Дом был деревянный, кругом росли густые ели, туман скрывал горы; жаркая желтая Греция осталась действительно очень далеко. Но как живо еще было ощущение того гордого, праздничного дня: у меня есть любовница! Какой заговорщический вид был потом вечером у синей кушетки! Ложась спать, Черносвитов все так же скреб лопатки, принимал усталые позы, потом скрипел в темноте, просил не тяжелить воздуха, наконец храпел, посвистывая носом, и Мартын думал: ах, если б он знал... И вот однажды, когда мужу полагалось быть в городе, а в его и Мартыновой комнате, на кушетке, Алла уже поправляла платье, успев “заглянуть в рай”, как она выражалась, меж тем, как Мартын, вспотевший и растрепанный, искал запонку, оброненную в том же раю, — вдруг, сильно толкнув дверь, вошел Черносвитов и сказал: “Ишь ты где, матушка. Я, конечно, забыл захватить с собой письмо Спиридонова. Хорошенькое было бы дело”. Алла провела ладонью по смятой юбке и спросила, наморщив лоб: “А он уже дал свою подпись?” “Этот старый скот Бернштейн все воду возит, — сказал Черносвитов, роясь в чемодане. — Если они желают задерживать деньги, то пусть сами, скоты, выкручиваются”. “Главное, — сказала Алла, — не забудь об отсрочке. Ну что, нашел?” — “На катере к чертовой матери — бормотал Черносвитов, перебирая какие-то конверты. — Оно должно быть. Не могло ж оно запропаститься в самом деле”. “Если оно пропало, тогда вообще все пошло прахом”, — сказала она недовольно. “Тянут, тянут, — бормотал Черносвитов, — вот и возись с ними. Опупеть можно. Я буду очень рад, если Спиридонов откажется”. — “Да ты не волнуйся так, найдется”, — сказала Алла, но видимо и сама была встревожена. — “Есть, слава Тебе, Господи!” — воскликнул Черносвитов и скользнул глазами по найденному листку, при чем от внимания челюсть у него отвисла. — “Не забудь сказать об отсрочке”, — напомнила ему Алла. “Добже”, — сказал Черносвитов и поспешно вышел.

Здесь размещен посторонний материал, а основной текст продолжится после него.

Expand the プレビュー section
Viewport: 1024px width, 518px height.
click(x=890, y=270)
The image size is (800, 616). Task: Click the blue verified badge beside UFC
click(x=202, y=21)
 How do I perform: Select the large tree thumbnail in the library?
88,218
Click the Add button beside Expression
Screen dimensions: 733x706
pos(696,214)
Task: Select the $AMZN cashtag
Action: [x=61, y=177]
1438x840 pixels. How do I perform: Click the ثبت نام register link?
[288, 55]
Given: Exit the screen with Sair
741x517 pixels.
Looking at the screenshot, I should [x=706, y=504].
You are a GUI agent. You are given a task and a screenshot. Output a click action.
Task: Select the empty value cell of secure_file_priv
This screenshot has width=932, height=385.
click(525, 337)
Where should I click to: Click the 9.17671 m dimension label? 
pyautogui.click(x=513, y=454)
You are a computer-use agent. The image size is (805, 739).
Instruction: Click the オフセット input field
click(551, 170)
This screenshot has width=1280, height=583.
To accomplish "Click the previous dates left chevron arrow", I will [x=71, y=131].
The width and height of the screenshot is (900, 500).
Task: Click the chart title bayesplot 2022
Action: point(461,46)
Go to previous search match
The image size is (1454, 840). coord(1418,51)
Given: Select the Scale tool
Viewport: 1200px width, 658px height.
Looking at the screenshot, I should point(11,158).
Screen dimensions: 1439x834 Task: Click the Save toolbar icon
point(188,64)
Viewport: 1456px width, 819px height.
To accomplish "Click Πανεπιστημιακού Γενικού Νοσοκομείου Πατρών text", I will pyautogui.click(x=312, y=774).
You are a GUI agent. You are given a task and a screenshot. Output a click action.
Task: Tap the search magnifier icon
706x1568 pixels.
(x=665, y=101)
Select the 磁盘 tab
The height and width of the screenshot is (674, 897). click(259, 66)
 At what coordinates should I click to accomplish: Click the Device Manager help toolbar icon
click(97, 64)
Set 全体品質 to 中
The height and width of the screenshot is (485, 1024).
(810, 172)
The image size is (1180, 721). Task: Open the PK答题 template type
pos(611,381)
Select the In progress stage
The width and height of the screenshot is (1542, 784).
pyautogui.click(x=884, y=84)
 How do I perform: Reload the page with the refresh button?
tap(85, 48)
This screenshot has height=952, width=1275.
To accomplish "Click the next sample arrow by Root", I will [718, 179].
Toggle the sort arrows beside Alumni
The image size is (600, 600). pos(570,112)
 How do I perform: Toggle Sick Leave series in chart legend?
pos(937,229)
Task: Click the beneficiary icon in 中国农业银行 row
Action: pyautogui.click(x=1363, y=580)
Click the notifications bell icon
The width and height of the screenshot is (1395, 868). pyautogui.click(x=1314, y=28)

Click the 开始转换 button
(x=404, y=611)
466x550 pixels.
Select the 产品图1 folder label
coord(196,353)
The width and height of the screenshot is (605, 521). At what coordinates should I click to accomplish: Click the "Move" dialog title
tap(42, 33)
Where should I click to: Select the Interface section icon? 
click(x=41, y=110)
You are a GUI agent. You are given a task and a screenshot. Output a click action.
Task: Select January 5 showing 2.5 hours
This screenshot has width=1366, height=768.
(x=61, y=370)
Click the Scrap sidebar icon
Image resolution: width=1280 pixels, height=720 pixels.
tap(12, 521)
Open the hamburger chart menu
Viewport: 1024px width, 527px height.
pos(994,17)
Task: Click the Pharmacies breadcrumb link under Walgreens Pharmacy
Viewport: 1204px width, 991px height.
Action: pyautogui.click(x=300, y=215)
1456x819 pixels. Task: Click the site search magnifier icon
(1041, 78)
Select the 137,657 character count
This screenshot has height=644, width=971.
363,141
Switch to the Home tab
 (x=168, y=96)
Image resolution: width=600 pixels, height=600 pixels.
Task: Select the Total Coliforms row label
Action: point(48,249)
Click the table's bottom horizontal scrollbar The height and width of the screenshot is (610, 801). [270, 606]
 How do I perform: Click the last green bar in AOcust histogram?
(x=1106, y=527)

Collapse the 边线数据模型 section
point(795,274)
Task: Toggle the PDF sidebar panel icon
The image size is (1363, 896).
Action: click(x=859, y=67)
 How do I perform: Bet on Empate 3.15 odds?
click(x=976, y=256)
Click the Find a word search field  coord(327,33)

Этот деловой разговор привел Мартына в некоторое недоумение. Ни муж, ни жена не притворялись, — они действительно совершенно забыли о его присутствии, погрузившись в свои заботы. Алла, однако, сразу вернулась к прежнему настроению, посмеялась, что в Греции такие скверные дверные задвижки — сами выскакивают, — а на тревожный вопрос Мартына пожала плечами: “Ах, я уверяю тебя, он ничего не заметил”. Ночью Мартын долго не мог уснуть и все с тем же недоумением прислушивался к самодовольному храпу. Когда, через три дня, он с матерью отплывал в Марсель, Черносвитовы приехали провожать в Пирей: они стояли на пристани, держась под руку, и Алла улыбалась и махала мимозовой веткой. Накануне, впрочем, она всплакнула.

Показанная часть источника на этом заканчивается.